Одним из ведущих идеологов и создателей этого корпоративного государства стал стальной магнат Ф. Тиссен, который шел еще дальше и призывал к созданию некого типа корпоративной монархии [1175]. Объясняя мотивы своей деятельности, Ф. Тиссен писал: «Правительство не справлялось ни с осуществлением своих властных полномочий, ни хотя бы с поддержанием общественного порядка. Даже полиция не в силах была совладать с ежедневными мятежами и политическими уличными беспорядками. И я одобрял этот девиз. Для преодоления кризиса необходимо укрепить государственную власть», поэтому я «поддерживал Гитлера и его партию» [1176].
Другой богатейший германский магнат А. Крупп изложил свою позицию в статье «Цели германской политики»: «Политические партии самоустранились от всякой активной деятельности по повышению благосостояния народа и нации в целом, проявили себя неспособными к формированию и поддержке правительства, которое энергично и решительно практическими делами заменило бы теоретические рассуждения о возможности позитивных перемен»… поскольку «внутриполитическая ситуация не может более контролироваться политическими партиями», президенту фон Гинденбургу следует назвать «правительство, пользующееся его доверием… которое примет удар на себя» [1177].
Оставалось лишь договориться с главой нового правительства, которое имел в виду и уже финансировал Крупп. Эту работу выполнил Ф. Папен, который после совещания с будущим фюрером 4 января 1933 г. заявит: «Мы наняли Гитлера! » [1178]. Крупп уже после Второй мировой войны пояснял смысл произошедшего: «Экономика нуждается в спокойном поступательном развитии. В результате борьбы между многими партиями и следовавшего за этим беспорядка не было возможности для нормальной производственной деятельности. Мы, члены семьи Круппов, не идеалисты, а реалисты… У нас создалось впечатление, что Гитлер обеспечит нам необходимое здоровое развитие. И он, действительно, сделал это… Жизнь — это борьба за существование, за хлеб, за власть… В этой суровой борьбе нам нужно было суровое и крепкое руководство » [1179].

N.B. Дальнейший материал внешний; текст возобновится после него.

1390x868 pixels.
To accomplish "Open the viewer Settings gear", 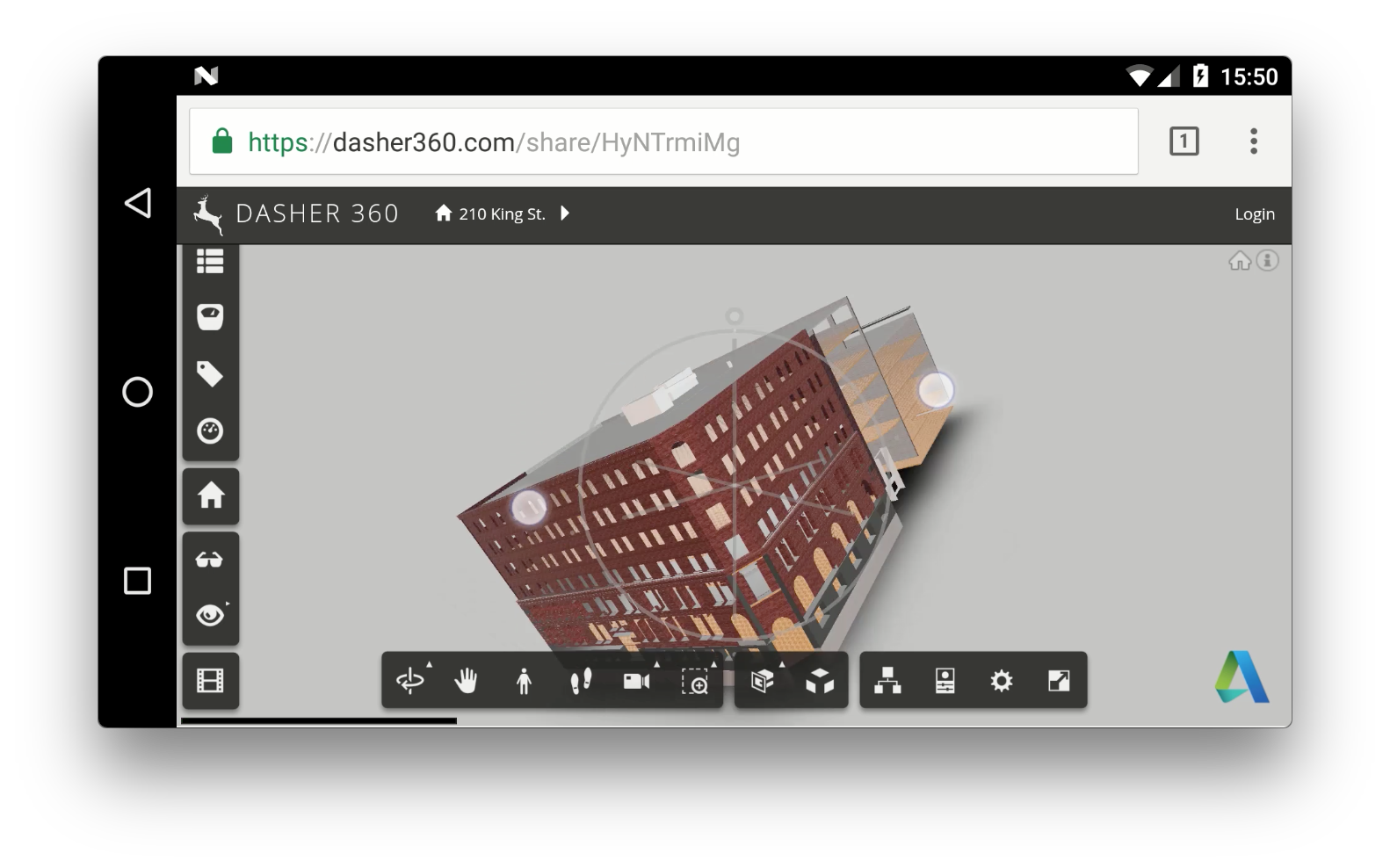I will [x=1002, y=681].
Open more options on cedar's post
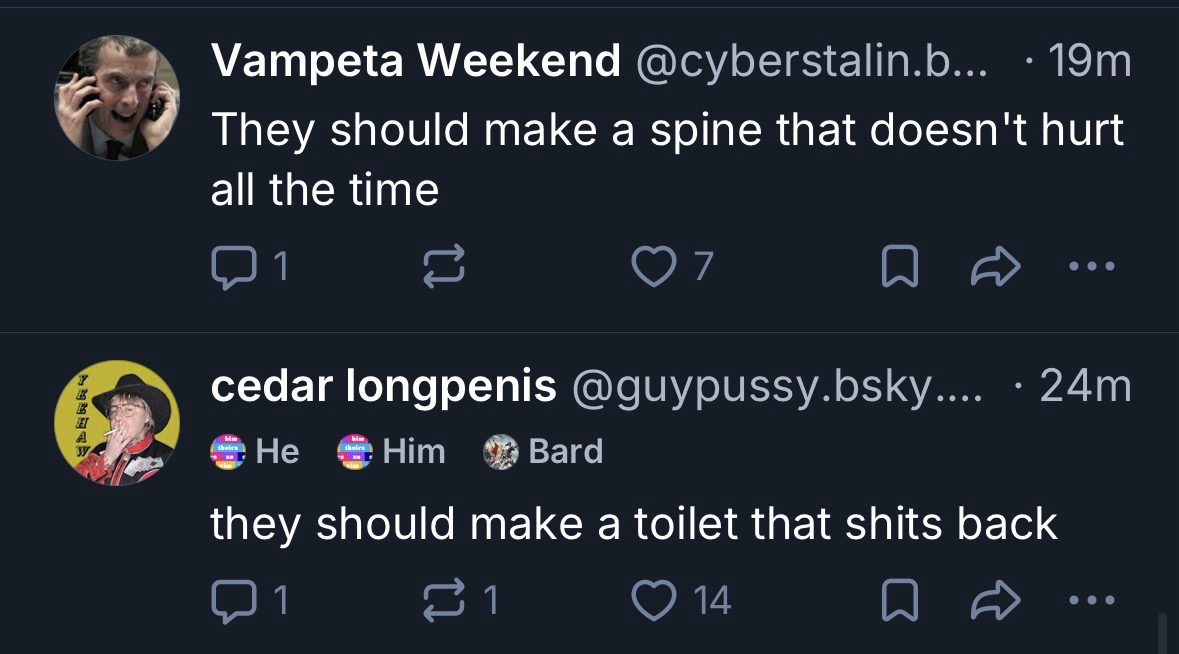The height and width of the screenshot is (654, 1179). coord(1090,600)
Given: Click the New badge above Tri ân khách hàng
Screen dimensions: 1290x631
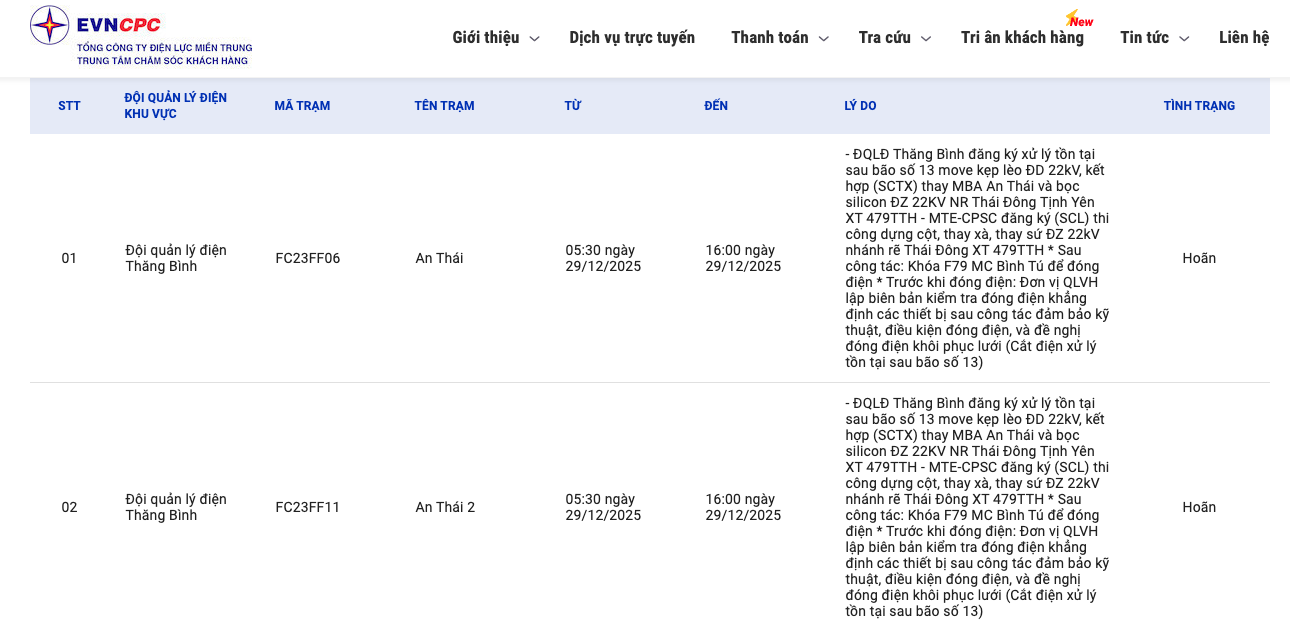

Идеологически новое государство, по мнению Ф. Папена, должно было базироваться «на основе принципов христианской морали » [1180]. Не случайно, нанимая Гитлера, для реализации их планов, Папен и Тиссен ставили будущему фюреру условие — подписание конкорада с Ватиканом. В качестве примера корпоративной системы Тиссен приводил режим Муссолини. «Нанимая» Гитлера, германские промышленники надеялись, что он создаст подобную систему [1181].